Based on the threshold values configured in the adapter instance, the adapter evaluates the incoming request and determines a risk level. You can then use the resulting risk level and corresponding score to drive authentication policy decisions.

  • Learn more about configuring threshold values in the Medium Limit and High Limit fields described in Akamai Account Protector IdP Adapter settings reference.

  • Learn more about using the risk score in the authentication policy in the Authentication policy configuration section.

If the Akamai Account Protector header isn’t present in the incoming request:

  • The adapter exits, setting the status to SUCCESS and the level core contract attribute to noscore.

  • The adapter doesn’t fulfill the score contract attribute.

Configuring the PingFederate authentication policy

  1. In the PingFederate admin console, go to Authentication > Policies > Policies and make sure the IdP Authentication Policies checkbox is selected.
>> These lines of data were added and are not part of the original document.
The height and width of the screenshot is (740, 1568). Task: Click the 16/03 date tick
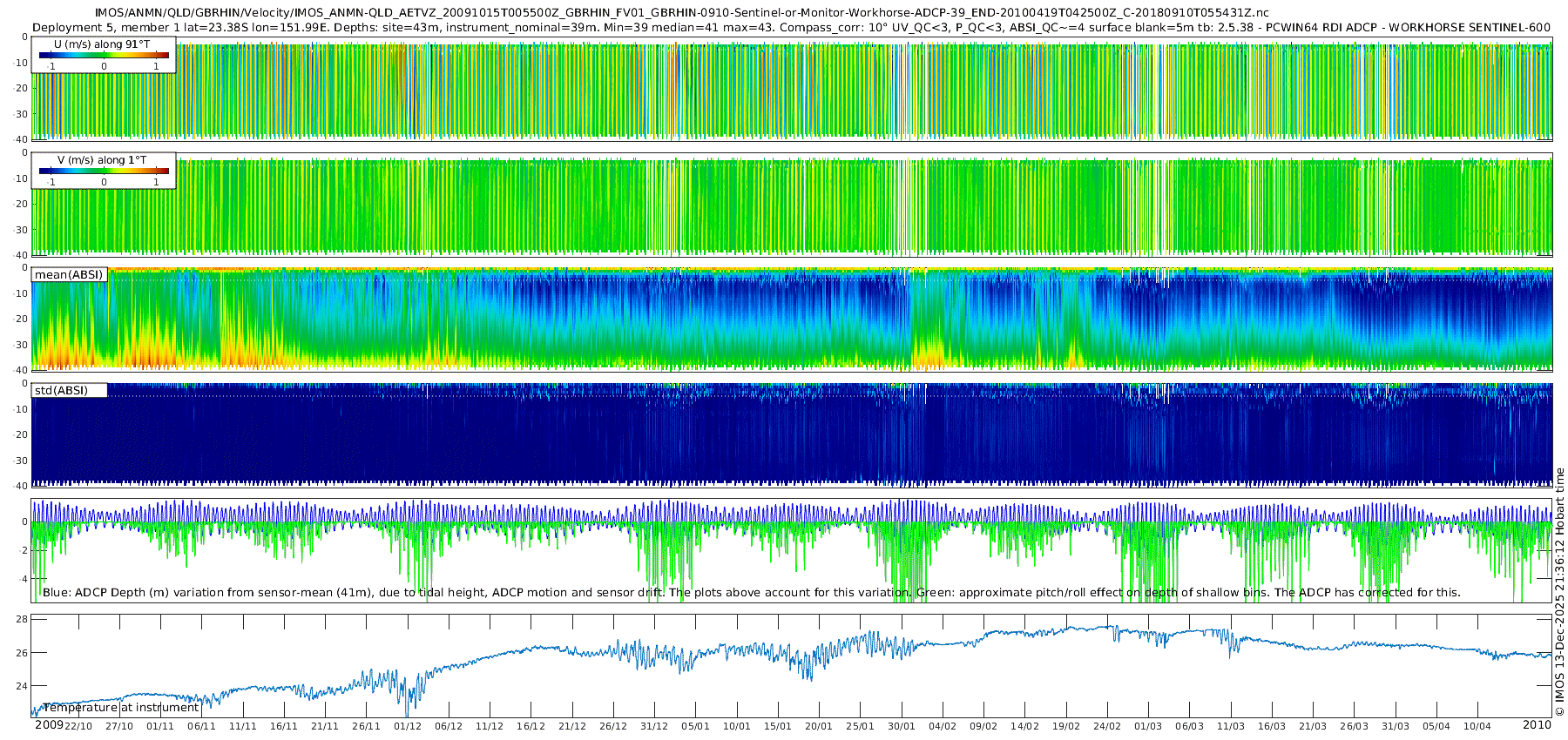click(1271, 726)
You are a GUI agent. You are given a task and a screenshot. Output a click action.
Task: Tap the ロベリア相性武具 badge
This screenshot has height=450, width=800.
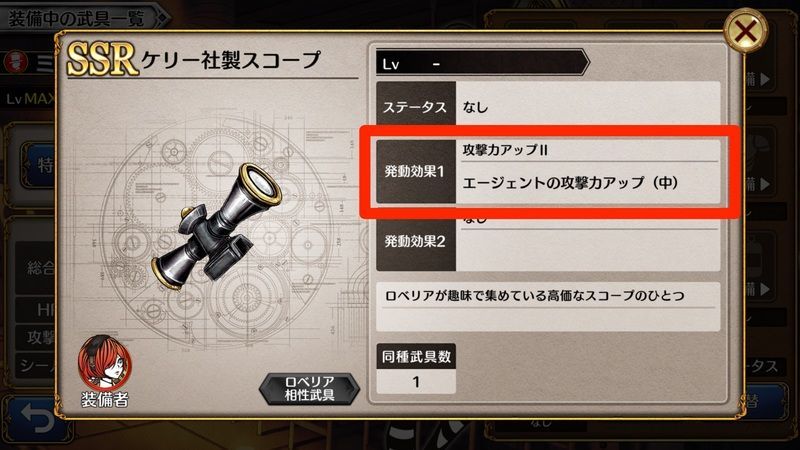pyautogui.click(x=309, y=389)
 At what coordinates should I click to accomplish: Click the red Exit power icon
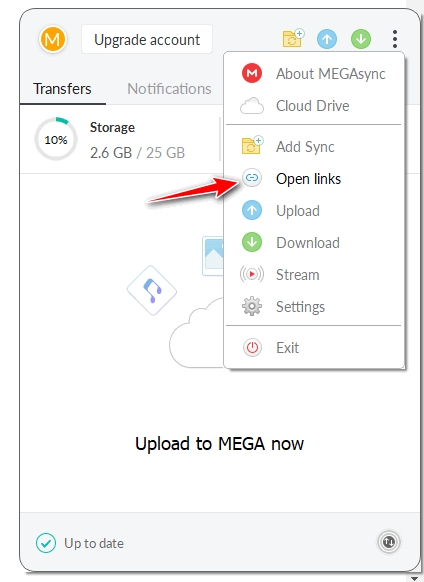[252, 348]
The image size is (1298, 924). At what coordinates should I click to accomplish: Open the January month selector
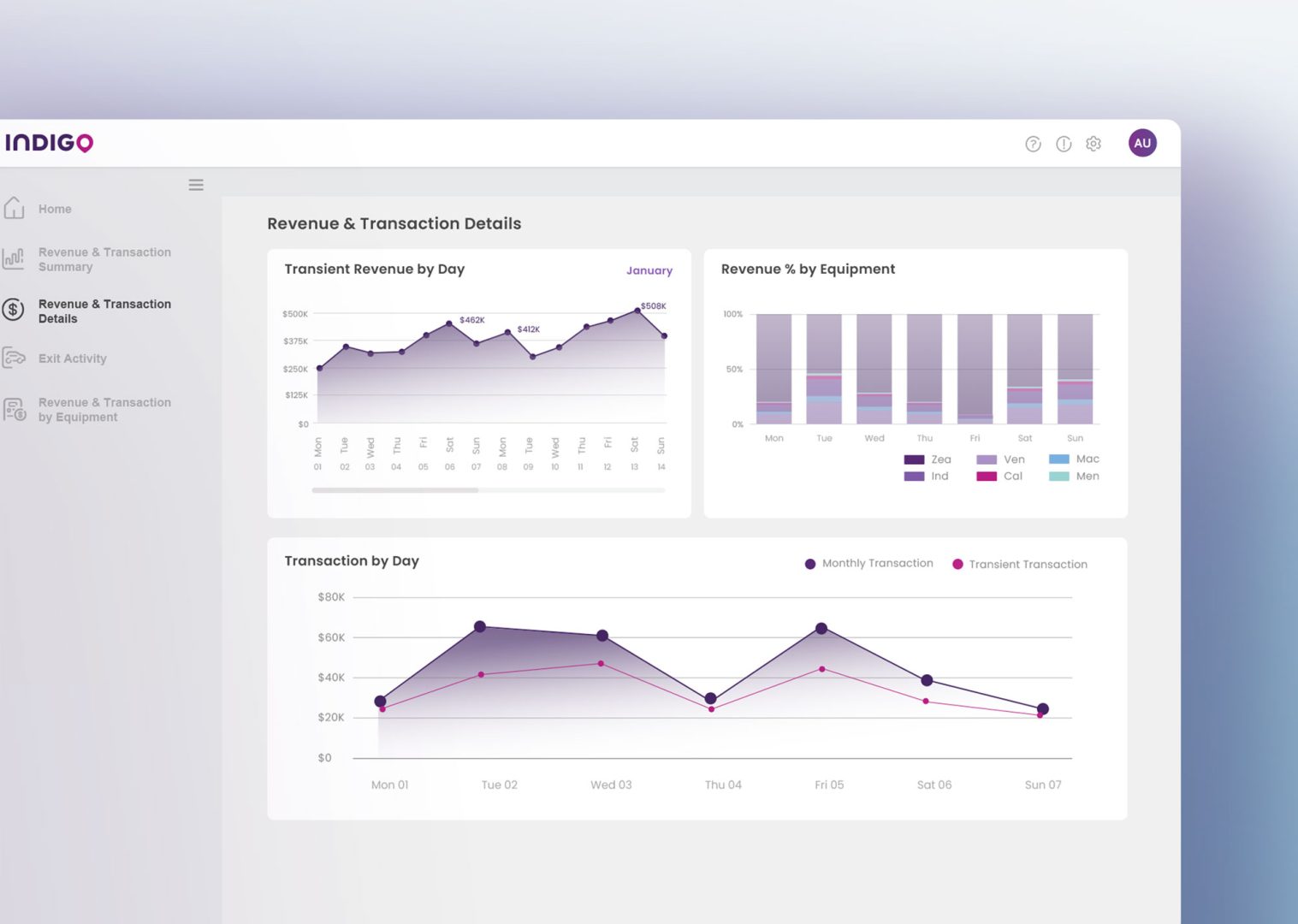coord(649,270)
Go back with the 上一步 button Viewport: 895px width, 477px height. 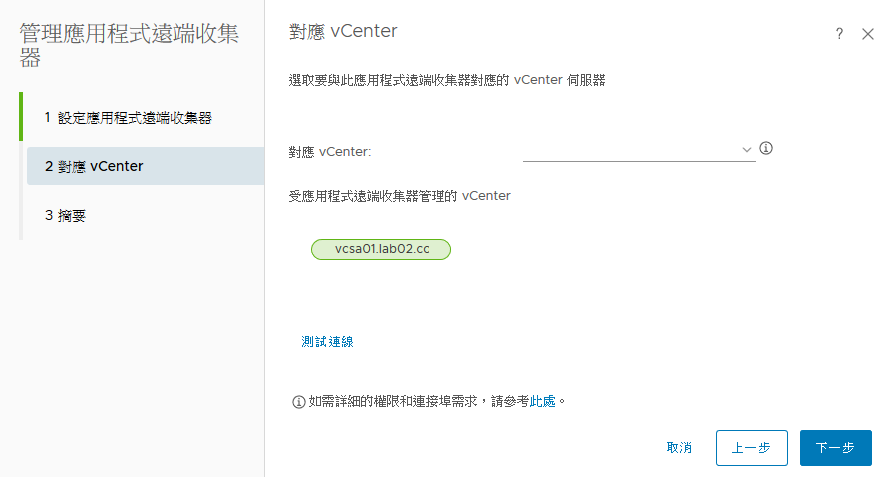pyautogui.click(x=752, y=448)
  2. Open an existing policy or click Add Policy.

    You can find more information in Defining authentication policies in the PingFederate documentation.

  3. In the Policy area, in the Select list, select a Akamai Account Protector IdP Adapter adapter instance.

  4. In the Rules modal, create paths for the possible outcomes of the level core contract attribute.

    You can find more information in Configuring rules in authentication policies in the PingFederate documentation.

    1. Under the Akamai Account Protector IdP Adapter adapter instance, click Rules.

    2. In the Authentication Source list, select the adapter instance.

    3. In the Attribute Name list, select the level core contract attribute.

    4. In the Condition list, select equal to.

    5. In the Value field, enter low, medium, high, no_score, or client_error.

      client_error is a value the adapter sets if it received the Akamai Account Protector header but encountered a runtime error when reading the score value. For example, if the value isn’t an integer, the adapter can’t determine where it falls as far as the configured Medium Limit and High Limit.

    6. In the Result field, enter a name.

      This appears as a new policy path that branches from the authentication source.

    7. To add more policy paths, click Add and repeat steps a - e.

    8. (Optional) Clear the Default to success checkbox.

    9. Click Done.

    For example:

    Screen capture of an example rules configuration for the Akamai Account Protector IdP Adapter.

  5. Configure each of the authentication policy paths you created based on the output of the level core contract attribute.

  6. Click Done.

  7. In the Policies window, click Save.